Louis was one of three young adults who spoke at the virtual introduction of the America’s Cultivation of Hope and Inclusion for Long-term Dependents Raised and Educated Natively (America’s CHILDREN) Act. U.S. Representative Deborah Ross, a Wake County Democrat, introduced the bipartisan legislation along with Reps. Raja Krishnamoorthi, D-Ill., Mariannette Miller-Meeks, R-Iowa, and Young Kim, R-Calif.
Because of their legal status and their jobs, Louis’ parents didn’t feel comfortable letting The News & Observer further interview the recent high school graduate.
During the presentation, Louis said being an H1 -B visa holder’s dependent bars her and her brother from qualifying for scholarships and grants.
“We are unable to apply for scholarships or jobs, or apply for internships,” Louis said. “We can’t work summer jobs or do some of the things that are a huge part of an American childhood.”
Through the legislation, the child dependents of long-term visa holders, also called “documented Dreamers,” would gain a pathway to obtain permanent residency, or a green card, so long as they have lived in the United States for 10 years and graduate from a college or university.
Under current immigration law, dependents of H1-B holders, like spouses and children, can obtain H-4 status.
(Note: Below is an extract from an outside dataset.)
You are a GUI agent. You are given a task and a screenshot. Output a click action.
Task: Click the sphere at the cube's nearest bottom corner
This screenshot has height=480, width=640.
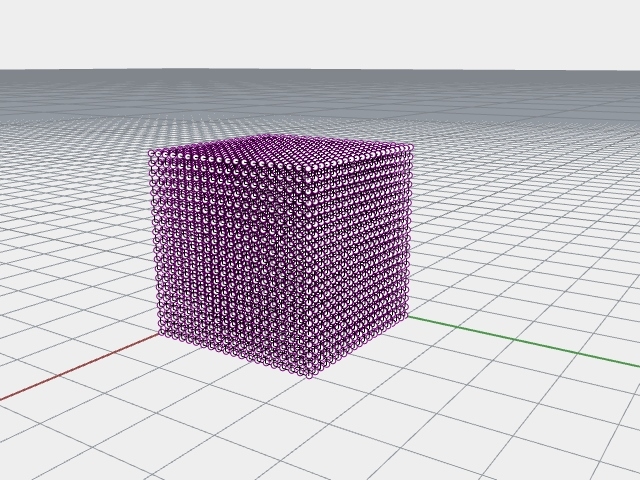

That allows them to stay in the United States for the same length of time as the H1-B holder.
To maintain H-4 status, children of H1-B visa holders must be unmarried and under the age of 21. After that, they age-out of that temporary legal status. This prompts many to return to native countries that they may barely know.
“For most of my life the thought of self-deporting has stressed me out,” Louis said. “The thought of being forced to go back to a country where I wasn’t familiar with the culture and the way of life terrified me.”
According to the bill’s sponsors, over 200,000 children and young adults are living in the United States as dependents of long-term non-immigrant visa holders.